The Tableau-R integration allows developers to create workbook variables using the R language and statistical procedures. An added benefit is that the R computations generally behave as the analyst “wants” when filtering or performing slice and dice. I’ve successfully used simple R code to drive my split-apply-combine stock portfolio return normalization and percent change calculations. The uninitiated can learn a lot from the highly-informative R and Tableau: Data Science at the Speed of Thought webinar by Bora Beran.
Integration with R now appears to be a sine qua non strategy for analytics tool vendors. I’m currently investigating KNIME, an open source “user-friendly graphical workbench for the cradle-to-grave analysis process: data access, data transformation, initial investigation, powerful predictive analytics, visualisation and reporting.” KNIME is architected as a visual workflow metaphor and has much the look of a data integration tool, with drag-and-drop node folders such as IO, Database, Data Manipulation, Mining, Reporting, Statistics, etc. An R node is easily added.

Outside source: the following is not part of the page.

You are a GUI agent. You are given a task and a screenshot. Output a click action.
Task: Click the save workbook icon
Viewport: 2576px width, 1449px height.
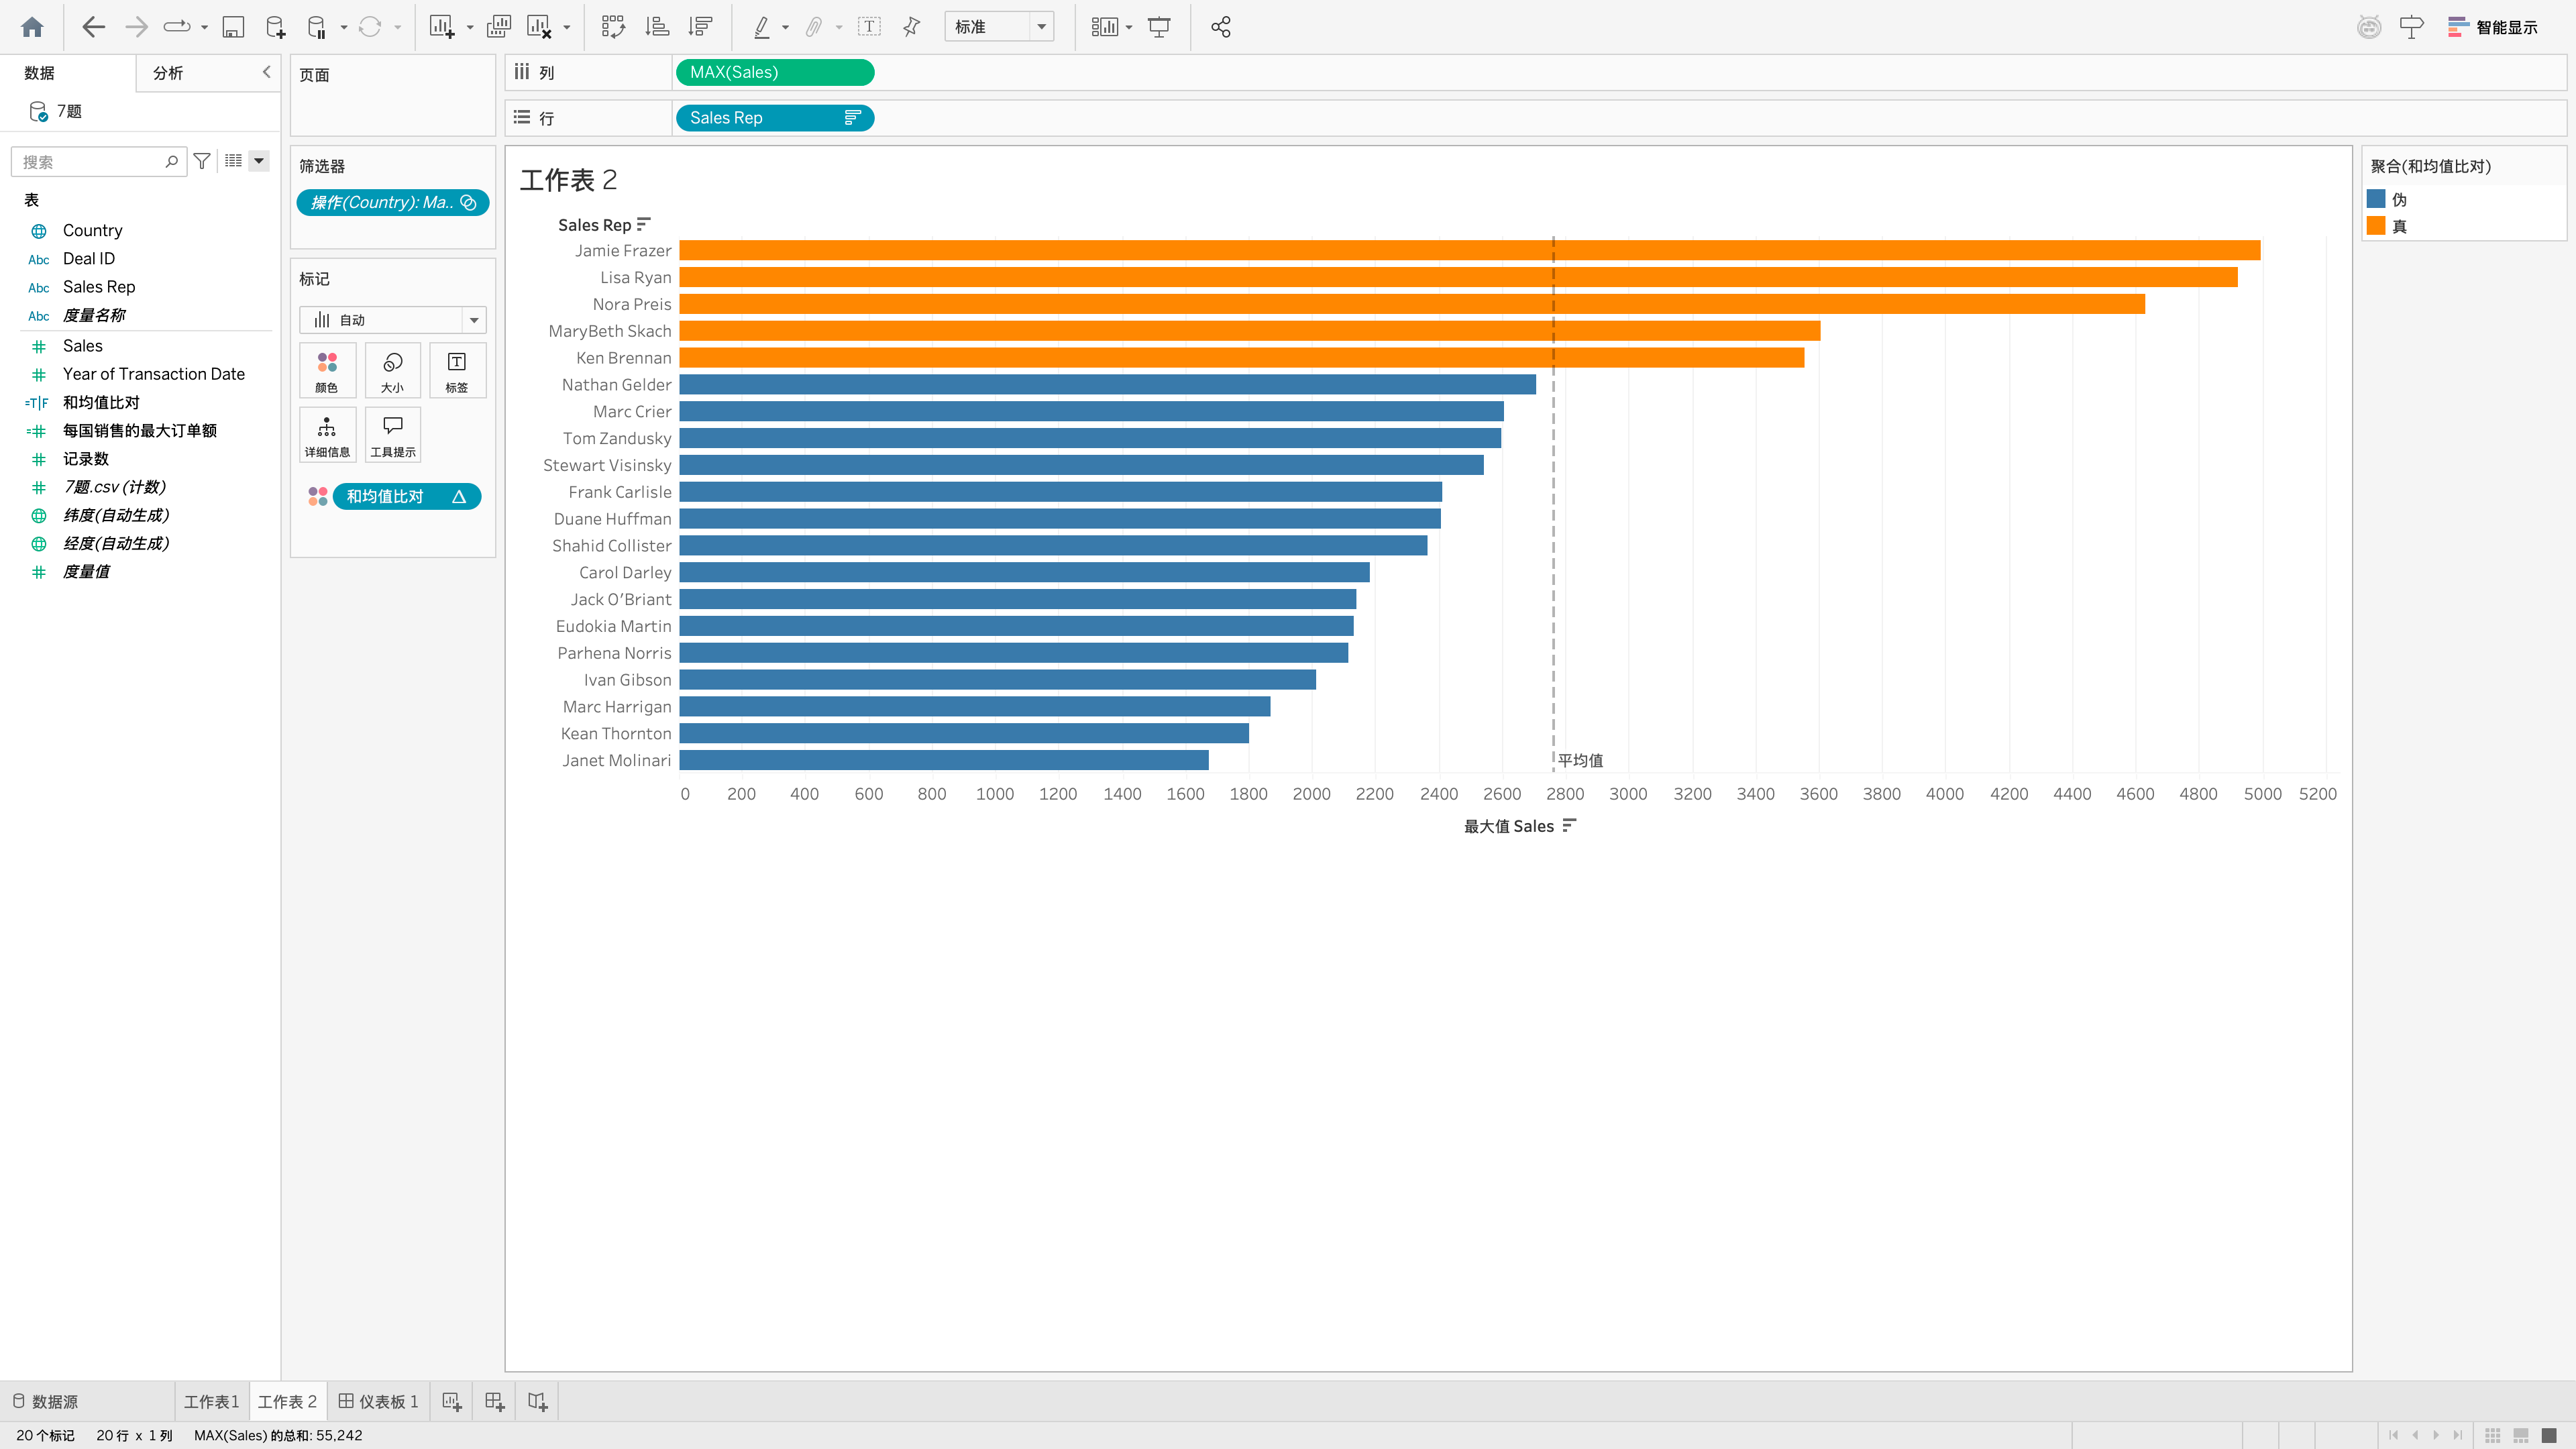(x=233, y=27)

New to the software, I find myself turning to R for many of the IO, DM and Statistics tasks I’m sure could be accomplished with core KNIME functionality. With the R plug-in, KNIME can powerfully combine text files, KNIME tables and R coding in its workflow. For my KNIME stock portfolio illustration, I use the R data.table to execute “split/apply/combine” logic and create a second, “pivoted”, data set available for subsequent workflow steps. Alas, I’m reluctant to “share” my flows, fearing the cognoscente would question my sanity for doing in R what could be done directly in KNIME.

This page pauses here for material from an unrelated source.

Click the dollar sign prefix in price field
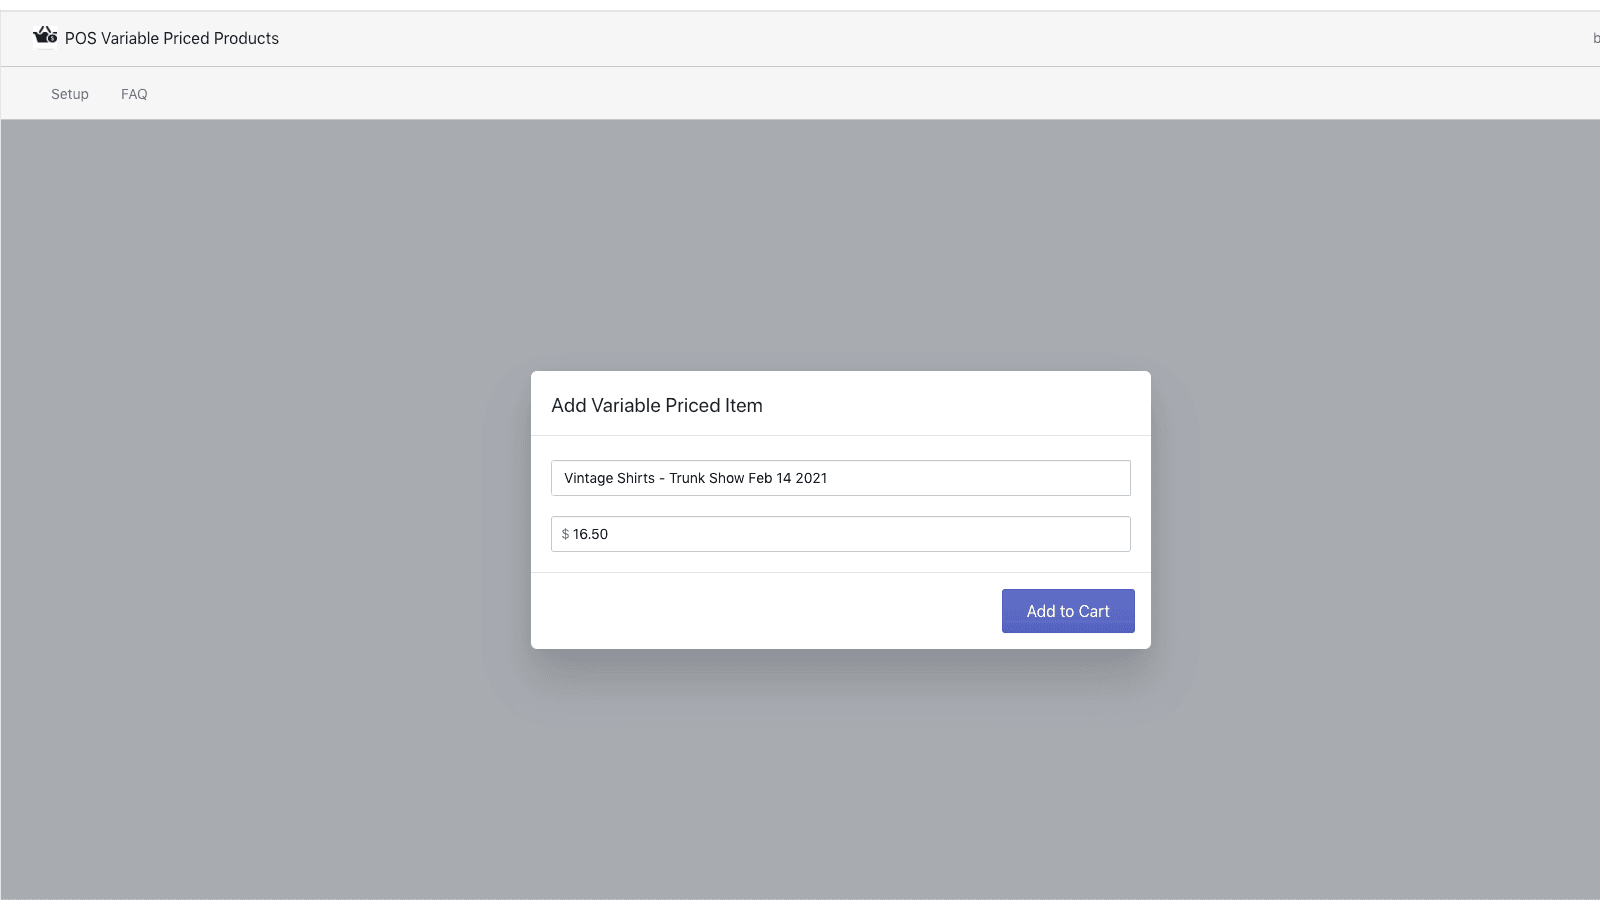Viewport: 1600px width, 900px height. (565, 534)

Two years ago, I wrote on the integration of R with visualization tool Omniscope by Visokio. The Omniscope architecture consists of two major components: “DataExplorer, which provides data discovery & analysis, reporting and dashboarding, and DataManager, which offers tools to build and manage data sets. DataManager is essentially a poor man’s ETL tool, providing a drag and drop visual workflow to drive data extraction, merge, transformation and delivery on a small scale.“
R plugs in seamlessly to DataManager, allowing the analyst to access its full complement of language and statistical features. “As an illustration, I load a comma-delimited file and then link the contents to an R script that pivots the text data using functions from the R reshape package. After a few more R programming statements, the “munged” data is returned to DataExplorer for discovery. I’ve tried similarly reshaping/filtering/enhancing input data from several other NBER files, all with positive results…… My next test was to link several R Operations tasks in succession: the first to read an already-input stacked time series data file and create new variables; the second to reshape and restrict the resulting stream; and the third to invoke the Holt Winters forecasting function to “predict” the next 30 days of measurements for each of the selected series. This, too, worked well. “
And 3.5 years ago, I lauded the integration of R with the Spotfire visualization platform for many of same reasons. “The ability to execute R functions in the background and seamlessly move data between R and Spotfire is key. In fact, one can do all data manipulation for Spotfire in R scripts, then simply push the results into Spotfire with the interface. As the models got more complicated with additional factors, I combined the predictions with the base data using Spotfire's trellis graphs, the powerful dimensional visualization metaphor pioneered in S/R. At the end of the week I was convinced: I had my statistical cake and was eating my interactive visualization too.”
I’m not the typical Tableau, KNIME, Omniscope or Spotfire developer. I’m pretty lazy: Rather than spend time assimilating a new visual product language syntax that won’t scale for me, I’d just as soon code in something I know and can use in multiple instances. Let others do the dirty work.
Ironically, where R is integrated with other analytics tools, I use it as much for its base language as I do for statistical procedures. Be it for munging, wrangling, reshaping or other data science tasks, R offers a powerful and expressive vector syntax that can be applied in many contexts. Difficult to learn and quirky, yes – but a welcome extension to emerging analytics platforms.